I also remember your tuning mechanism made with a bowl.

That said, I would not build a tube receiver based on the HBR series for obvious reasons. It is not a very good performer above 40 and 80M.
But I have used circuits like the audio stages and IF stages from the HBR. The HBR14 is a good candidate for a DDS (like Pat, WA6MHZ is designing) but the RX's still need improvement in selectivity.

I knew there were other DC tube receivers. There are some others on the web and I know we have discussed ideas about them on the glowbugs site.
But Galen, WB0RIO, has a unique design, all his own. It is pretty cool! There are not many folks scratch building tube receivers (or any type receiver) and a unique design is nice to see.

There were reasons the tube DC receiver didn't catch on. You mention one above. For all the work you could build a really great entry level superhet. There are lots of other caveats.
Since effectively all the gain is at audio (often > 100dB) the difficulty increases in tubes over solid state.

I like pointing out your station: It is unique, too. Tubes are fun.

73, K5UOS

89309

AB9LZ
03-23-2012, 11:25 PM
My (older) brother and i built the pebble pulverizer ( thats actually a stretch, he did most of it, i just made a mess) i do remember that the thing was really prone to microphonics (an understatment) and common mode overload, wls came in like gangbusters everywhere and all of the time. And the selectivity was pretty bad. The regen he built didn't suffer from any of that stuff.... at least not as badly anyway.

40 years later i've forgotten all of that ;) and think that a tube DC rx is a good idea.

73 m/4

KL7AJ
03-24-2012, 12:38 AM
You all might be interested in this pair of vacuum tube hacks I put together this winter:
http://www.solorb.com/elect/hamcirc/6U8directconv1/index.html The House Finch Direct Conversion Tube Receiver
and
http://www.solorb.com/elect/hamcirc/6U8qrptrans1/index.html The Little Chickadee 6U8A QRP Transmitter.

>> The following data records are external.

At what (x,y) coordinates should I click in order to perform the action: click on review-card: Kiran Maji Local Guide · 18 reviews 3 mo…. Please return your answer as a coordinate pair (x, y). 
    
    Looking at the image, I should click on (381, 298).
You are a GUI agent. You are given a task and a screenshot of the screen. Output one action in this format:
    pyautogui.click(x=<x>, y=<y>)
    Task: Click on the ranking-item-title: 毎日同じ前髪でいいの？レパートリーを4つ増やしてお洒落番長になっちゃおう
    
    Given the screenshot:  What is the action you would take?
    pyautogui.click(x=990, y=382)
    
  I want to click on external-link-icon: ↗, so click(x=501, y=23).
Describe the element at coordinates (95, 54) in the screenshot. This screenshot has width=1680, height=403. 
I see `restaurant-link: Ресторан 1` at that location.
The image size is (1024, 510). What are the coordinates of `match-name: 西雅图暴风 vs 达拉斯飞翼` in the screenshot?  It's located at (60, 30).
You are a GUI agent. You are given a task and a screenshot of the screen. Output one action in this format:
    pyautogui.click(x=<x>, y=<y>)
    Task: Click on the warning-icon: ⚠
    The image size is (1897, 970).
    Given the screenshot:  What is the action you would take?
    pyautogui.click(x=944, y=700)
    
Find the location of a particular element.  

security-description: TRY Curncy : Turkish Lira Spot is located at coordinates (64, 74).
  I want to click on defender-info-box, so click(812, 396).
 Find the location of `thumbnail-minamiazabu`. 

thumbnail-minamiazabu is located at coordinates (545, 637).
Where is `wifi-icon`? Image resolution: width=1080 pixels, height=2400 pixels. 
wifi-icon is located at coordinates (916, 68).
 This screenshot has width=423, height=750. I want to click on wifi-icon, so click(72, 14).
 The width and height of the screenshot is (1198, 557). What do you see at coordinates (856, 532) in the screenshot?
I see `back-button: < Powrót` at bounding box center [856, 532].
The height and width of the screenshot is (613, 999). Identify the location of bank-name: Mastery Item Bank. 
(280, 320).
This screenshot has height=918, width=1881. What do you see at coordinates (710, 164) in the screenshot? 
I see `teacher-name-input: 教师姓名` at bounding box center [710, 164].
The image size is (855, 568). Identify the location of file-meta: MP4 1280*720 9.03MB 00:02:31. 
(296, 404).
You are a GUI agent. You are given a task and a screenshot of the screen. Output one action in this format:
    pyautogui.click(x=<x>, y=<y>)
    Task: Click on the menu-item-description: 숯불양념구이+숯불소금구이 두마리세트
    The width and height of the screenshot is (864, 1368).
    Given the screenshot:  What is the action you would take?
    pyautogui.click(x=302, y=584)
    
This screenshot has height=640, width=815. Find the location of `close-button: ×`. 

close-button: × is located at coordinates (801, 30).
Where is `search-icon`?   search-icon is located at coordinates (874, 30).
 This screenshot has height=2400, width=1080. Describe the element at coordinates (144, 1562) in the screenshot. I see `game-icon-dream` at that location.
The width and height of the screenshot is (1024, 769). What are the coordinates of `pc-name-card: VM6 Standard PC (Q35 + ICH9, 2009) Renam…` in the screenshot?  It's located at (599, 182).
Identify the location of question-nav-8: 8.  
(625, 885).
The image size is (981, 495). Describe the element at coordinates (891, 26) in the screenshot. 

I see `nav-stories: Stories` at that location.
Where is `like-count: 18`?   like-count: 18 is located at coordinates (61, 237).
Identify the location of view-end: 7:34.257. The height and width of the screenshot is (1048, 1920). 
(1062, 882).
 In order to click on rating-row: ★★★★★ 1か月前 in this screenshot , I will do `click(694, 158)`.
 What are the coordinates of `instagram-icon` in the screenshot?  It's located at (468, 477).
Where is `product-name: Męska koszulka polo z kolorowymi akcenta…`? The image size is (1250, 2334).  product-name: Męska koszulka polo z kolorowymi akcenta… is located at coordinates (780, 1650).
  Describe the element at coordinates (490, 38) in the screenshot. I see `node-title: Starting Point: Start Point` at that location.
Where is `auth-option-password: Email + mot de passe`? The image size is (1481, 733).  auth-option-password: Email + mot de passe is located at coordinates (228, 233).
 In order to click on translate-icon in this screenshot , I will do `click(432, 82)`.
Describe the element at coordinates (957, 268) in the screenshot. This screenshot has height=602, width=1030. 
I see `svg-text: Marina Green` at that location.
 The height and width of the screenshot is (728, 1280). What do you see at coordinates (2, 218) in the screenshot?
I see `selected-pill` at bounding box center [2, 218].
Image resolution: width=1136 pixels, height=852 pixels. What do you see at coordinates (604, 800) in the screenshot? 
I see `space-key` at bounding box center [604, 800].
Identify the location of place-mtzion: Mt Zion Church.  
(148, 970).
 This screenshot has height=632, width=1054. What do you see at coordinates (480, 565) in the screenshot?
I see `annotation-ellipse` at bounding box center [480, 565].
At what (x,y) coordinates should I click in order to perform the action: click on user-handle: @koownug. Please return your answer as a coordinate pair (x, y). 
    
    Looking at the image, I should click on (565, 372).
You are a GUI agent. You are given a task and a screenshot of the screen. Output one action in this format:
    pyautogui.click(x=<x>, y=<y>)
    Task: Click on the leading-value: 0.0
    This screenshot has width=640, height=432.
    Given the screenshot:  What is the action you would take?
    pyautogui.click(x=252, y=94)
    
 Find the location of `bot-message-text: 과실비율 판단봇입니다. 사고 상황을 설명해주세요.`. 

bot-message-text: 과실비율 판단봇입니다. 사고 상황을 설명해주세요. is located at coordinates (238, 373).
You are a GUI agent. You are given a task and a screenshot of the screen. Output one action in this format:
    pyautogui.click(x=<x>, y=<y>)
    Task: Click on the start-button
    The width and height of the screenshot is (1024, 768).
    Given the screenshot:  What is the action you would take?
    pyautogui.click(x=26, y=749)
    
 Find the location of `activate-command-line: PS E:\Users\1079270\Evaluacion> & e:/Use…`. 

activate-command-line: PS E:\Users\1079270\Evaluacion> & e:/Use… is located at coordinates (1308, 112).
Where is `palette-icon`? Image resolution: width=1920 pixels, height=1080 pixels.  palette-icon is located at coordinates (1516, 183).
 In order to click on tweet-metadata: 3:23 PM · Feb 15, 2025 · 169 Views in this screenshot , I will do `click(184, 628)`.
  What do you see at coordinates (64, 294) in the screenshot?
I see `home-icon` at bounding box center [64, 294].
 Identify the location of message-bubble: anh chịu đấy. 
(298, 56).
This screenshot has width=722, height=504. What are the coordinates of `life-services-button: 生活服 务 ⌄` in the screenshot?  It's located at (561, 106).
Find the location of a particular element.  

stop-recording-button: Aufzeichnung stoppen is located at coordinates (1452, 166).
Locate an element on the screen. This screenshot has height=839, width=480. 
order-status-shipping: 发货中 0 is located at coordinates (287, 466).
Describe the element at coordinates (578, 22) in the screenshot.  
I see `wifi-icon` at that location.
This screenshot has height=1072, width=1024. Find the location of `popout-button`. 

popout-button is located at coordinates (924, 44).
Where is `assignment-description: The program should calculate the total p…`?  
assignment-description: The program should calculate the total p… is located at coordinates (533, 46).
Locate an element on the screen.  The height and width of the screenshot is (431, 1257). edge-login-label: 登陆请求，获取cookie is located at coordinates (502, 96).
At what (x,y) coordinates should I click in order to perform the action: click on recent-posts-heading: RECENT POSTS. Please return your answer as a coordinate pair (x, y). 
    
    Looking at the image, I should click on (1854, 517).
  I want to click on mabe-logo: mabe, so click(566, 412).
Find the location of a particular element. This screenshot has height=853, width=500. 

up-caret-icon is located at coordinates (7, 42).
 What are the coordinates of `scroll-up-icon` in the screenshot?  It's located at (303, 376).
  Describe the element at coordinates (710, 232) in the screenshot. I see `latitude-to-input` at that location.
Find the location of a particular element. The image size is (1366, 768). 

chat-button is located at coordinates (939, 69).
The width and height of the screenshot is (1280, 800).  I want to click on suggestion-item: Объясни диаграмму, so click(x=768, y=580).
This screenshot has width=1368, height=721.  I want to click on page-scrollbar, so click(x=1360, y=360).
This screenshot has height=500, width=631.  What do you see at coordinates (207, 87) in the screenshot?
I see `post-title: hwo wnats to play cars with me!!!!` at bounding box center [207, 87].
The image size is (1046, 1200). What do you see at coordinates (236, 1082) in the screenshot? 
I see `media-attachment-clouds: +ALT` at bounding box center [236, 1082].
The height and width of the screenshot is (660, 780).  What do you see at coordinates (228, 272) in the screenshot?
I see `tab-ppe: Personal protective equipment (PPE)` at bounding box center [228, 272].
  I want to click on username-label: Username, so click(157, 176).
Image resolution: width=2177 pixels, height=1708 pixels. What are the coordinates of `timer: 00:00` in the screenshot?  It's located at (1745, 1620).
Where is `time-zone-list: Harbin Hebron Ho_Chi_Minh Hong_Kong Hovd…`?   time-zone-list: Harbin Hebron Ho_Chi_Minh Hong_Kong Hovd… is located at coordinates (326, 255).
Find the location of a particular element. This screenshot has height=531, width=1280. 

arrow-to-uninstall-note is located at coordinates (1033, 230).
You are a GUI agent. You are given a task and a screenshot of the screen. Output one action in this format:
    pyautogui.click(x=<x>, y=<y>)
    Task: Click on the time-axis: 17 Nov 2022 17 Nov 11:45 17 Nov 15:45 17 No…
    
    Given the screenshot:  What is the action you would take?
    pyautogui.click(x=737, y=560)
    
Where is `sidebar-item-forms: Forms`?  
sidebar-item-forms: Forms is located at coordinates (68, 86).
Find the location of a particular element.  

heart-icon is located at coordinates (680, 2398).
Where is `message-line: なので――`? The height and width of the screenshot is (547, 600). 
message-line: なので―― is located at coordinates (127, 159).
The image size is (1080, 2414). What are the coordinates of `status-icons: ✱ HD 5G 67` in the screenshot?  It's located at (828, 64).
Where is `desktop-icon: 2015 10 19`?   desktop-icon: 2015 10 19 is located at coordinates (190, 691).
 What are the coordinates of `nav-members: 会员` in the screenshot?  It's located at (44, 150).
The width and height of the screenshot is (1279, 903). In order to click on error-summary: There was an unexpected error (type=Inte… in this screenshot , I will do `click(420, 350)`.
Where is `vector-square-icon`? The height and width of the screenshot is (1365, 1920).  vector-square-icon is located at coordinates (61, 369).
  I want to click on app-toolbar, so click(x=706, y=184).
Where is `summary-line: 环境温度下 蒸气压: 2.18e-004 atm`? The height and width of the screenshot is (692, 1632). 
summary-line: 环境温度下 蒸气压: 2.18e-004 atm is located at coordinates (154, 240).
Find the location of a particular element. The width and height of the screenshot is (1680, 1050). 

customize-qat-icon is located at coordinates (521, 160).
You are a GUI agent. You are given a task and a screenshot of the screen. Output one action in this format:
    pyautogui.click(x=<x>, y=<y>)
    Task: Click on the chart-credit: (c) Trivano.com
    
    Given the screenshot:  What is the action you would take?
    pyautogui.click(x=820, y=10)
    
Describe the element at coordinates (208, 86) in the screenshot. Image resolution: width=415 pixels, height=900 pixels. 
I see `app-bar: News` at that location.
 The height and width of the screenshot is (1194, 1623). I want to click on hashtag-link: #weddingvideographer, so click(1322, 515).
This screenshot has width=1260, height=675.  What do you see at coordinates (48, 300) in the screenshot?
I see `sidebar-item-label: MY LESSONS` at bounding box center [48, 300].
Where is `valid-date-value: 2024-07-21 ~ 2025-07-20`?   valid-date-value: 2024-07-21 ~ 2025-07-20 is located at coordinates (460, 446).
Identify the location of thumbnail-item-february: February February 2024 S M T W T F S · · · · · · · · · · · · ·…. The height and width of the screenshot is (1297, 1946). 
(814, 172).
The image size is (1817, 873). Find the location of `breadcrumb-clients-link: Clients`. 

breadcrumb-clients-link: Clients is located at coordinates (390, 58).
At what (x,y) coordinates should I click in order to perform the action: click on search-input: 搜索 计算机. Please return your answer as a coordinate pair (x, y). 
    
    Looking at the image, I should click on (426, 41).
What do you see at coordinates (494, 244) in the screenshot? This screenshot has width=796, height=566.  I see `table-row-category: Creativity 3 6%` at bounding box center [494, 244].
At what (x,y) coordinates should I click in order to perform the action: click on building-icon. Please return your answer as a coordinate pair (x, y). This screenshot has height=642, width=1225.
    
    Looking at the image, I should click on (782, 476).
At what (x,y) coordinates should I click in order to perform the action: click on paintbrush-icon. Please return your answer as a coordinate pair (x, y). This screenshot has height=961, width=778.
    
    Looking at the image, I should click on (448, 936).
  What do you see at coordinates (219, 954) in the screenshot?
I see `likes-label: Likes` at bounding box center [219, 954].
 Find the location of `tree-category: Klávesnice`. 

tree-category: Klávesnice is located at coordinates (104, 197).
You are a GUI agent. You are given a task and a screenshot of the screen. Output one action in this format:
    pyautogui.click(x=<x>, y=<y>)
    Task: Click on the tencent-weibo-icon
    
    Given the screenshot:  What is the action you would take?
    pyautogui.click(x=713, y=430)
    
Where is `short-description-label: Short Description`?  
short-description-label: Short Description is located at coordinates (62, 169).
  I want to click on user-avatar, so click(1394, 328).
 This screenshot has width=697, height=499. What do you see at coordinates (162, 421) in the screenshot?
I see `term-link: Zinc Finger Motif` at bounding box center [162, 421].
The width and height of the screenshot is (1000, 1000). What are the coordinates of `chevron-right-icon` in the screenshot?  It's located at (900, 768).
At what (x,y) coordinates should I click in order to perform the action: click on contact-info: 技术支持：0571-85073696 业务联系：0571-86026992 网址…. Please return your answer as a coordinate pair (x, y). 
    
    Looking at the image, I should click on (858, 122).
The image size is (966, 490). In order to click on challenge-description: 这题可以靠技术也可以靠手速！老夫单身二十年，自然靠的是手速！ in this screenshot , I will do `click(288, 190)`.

Both projects are built around common 6U8A tubes, the receiver also has a 6BA6 RF amp and a 6C4 audio preamp.
Before building the receiver, I searched the net for tube-based direct conversion receivers and did not find any
previous work.

73s
89007 89008

That's really cool. I LOVE the cabinets!

Eric

KA4DPO
03-25-2012, 03:39 AM
I second Erics statement Galen, very clever use of the electrical boxes as chassis. I'm curious, why a DC receiver and not a regen?